[PAGE TEXT]
*** Begin section ***

What’s in a name?
Name Game
As OpenAI releases yet another version of its GPT large language model with an extremely cumbersome name, CEO Sam Altman has finally admitted that it might be time for a new naming convention.
After announcing on X-formerly-Twitter the release of the new LLM known as GPT-4o Mini, which will reportedly be cheaper for businesses to use in making their own chatbots than its non-mini version, Altman issued a rare response to criticism.
“You guys need a naming scheme revamp so bad,” quipped tech Youtuber Concept Central in response to the letters-and-numbers salad of its product names, which have previously included clunkers like “GPT-3.5 Turbo”
In perfect internetspeak, the OpenAI CEO responded “lol yes we do.”
Any Other Name
While there’s nothing explicitly wrong with the way OpenAI names its products, the company has branched out with the nomenclature for its other projects.
From its Sora video generator, which means “sky” or “void” in Japanese, to the DALL-E image generator that’s reportedly in homage to both the Pixar film “WALL-E” and Salvador Dali, OpenAI has clearly put thought into the names of its products.
Even the rumors we’ve heard for its mysterious upper-level AI projects, from Q* (pronounced “Q-star”) to the newly-reported “Strawberry” code name for the endeavor that’s said to be bent on imbuing LLMs with reasoning capabilities, there’s obviously no shortage of cool names being promoted during brainstorming sessions at the world’s leading AI firm.
By contrast, GPT isn’t even bespoke — it literally just means “Generative Pre-trained Transformer,” which is technically the classification for every LLM of that type.
We’ve reached out to OpenAI to ask if it has any renaming plans, but given how wildly popular ChatGPT and its undergirding LLMs have become, it’s kind of hard to see it happening anytime soon.

*** End section ***

[INPUT DATA]
*** Begin section ***

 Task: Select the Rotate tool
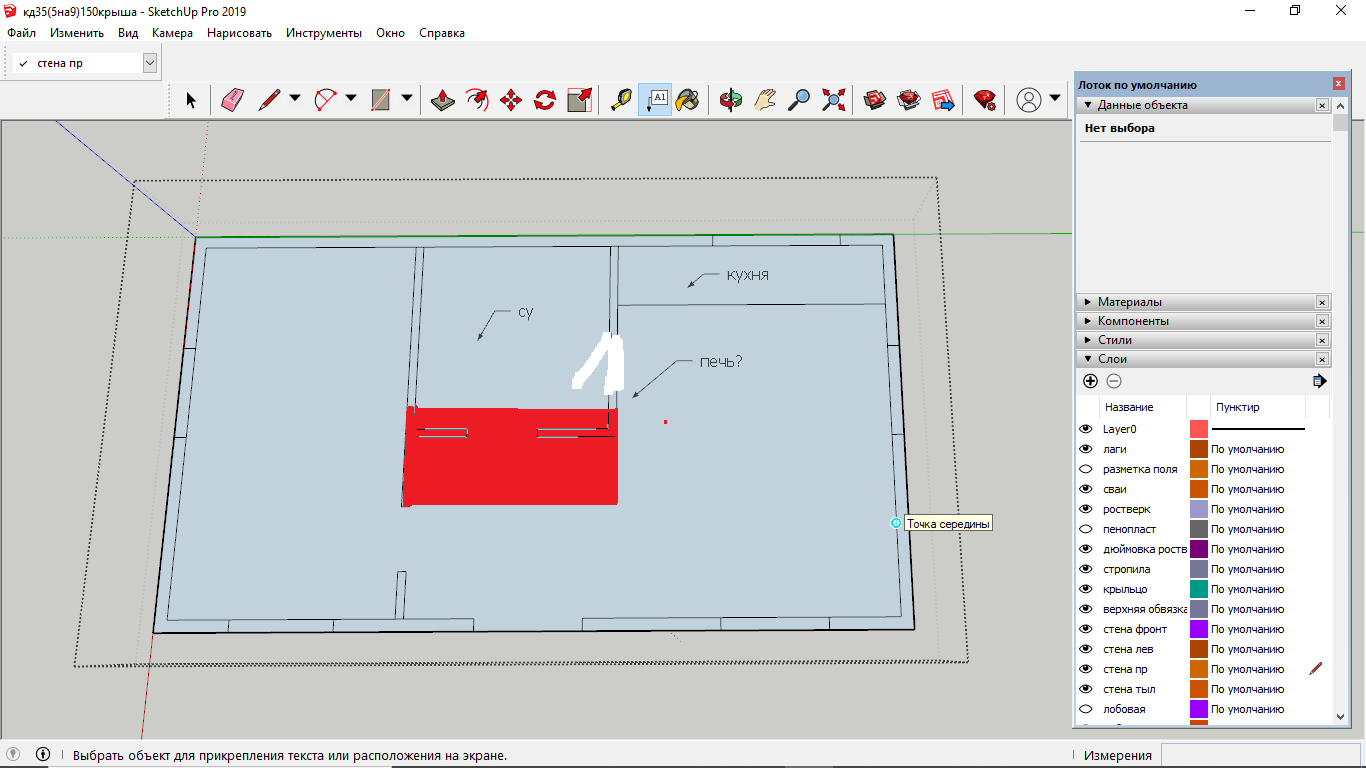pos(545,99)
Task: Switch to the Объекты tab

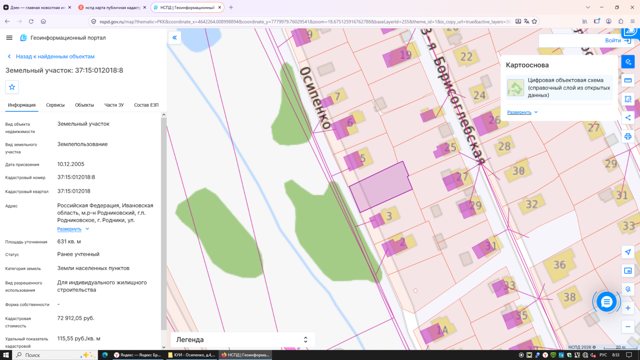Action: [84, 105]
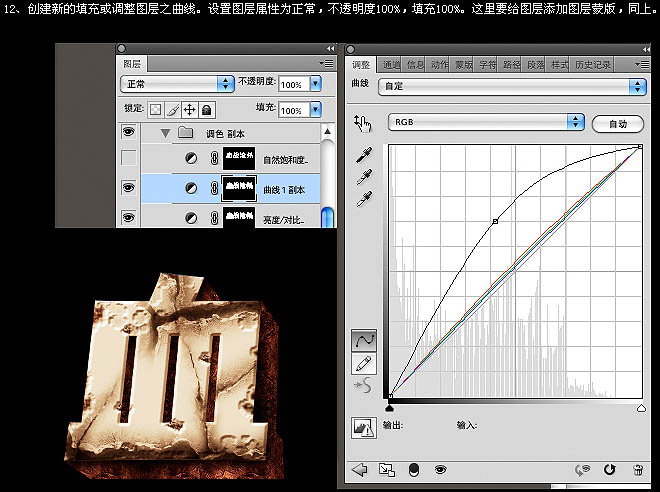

*** End section ***

[DIRECTIONS]
• 1. List the names the article on OpenAI's product names gives for OpenAI's image generator, its video generator, and its rumored upper-level AI projects.
• 2. Repeat, word for word, the stretch of the article on OpenAI's product names from "In perfect internetspeak, the" through "of its products.".
• 3. According to the article on OpenAI's product names, what does GPT stand for?
Answer from the article on OpenAI's product names alone, and set the data aside.

[OUTPUTS IN ORDER]
• 1. Sora, DALL-E, Q*, Strawberry

• 2.
In perfect internetspeak, the OpenAI CEO responded “lol yes we do.”
Any Other Name
While there’s nothing explicitly wrong with the way OpenAI names its products, the company has branched out with the nomenclature for its other projects.
From its Sora video generator, which means “sky” or “void” in Japanese, to the DALL-E image generator that’s reportedly in homage to both the Pixar film “WALL-E” and Salvador Dali, OpenAI has clearly put thought into the names of its products.

• 3. Generative Pre-trained Transformer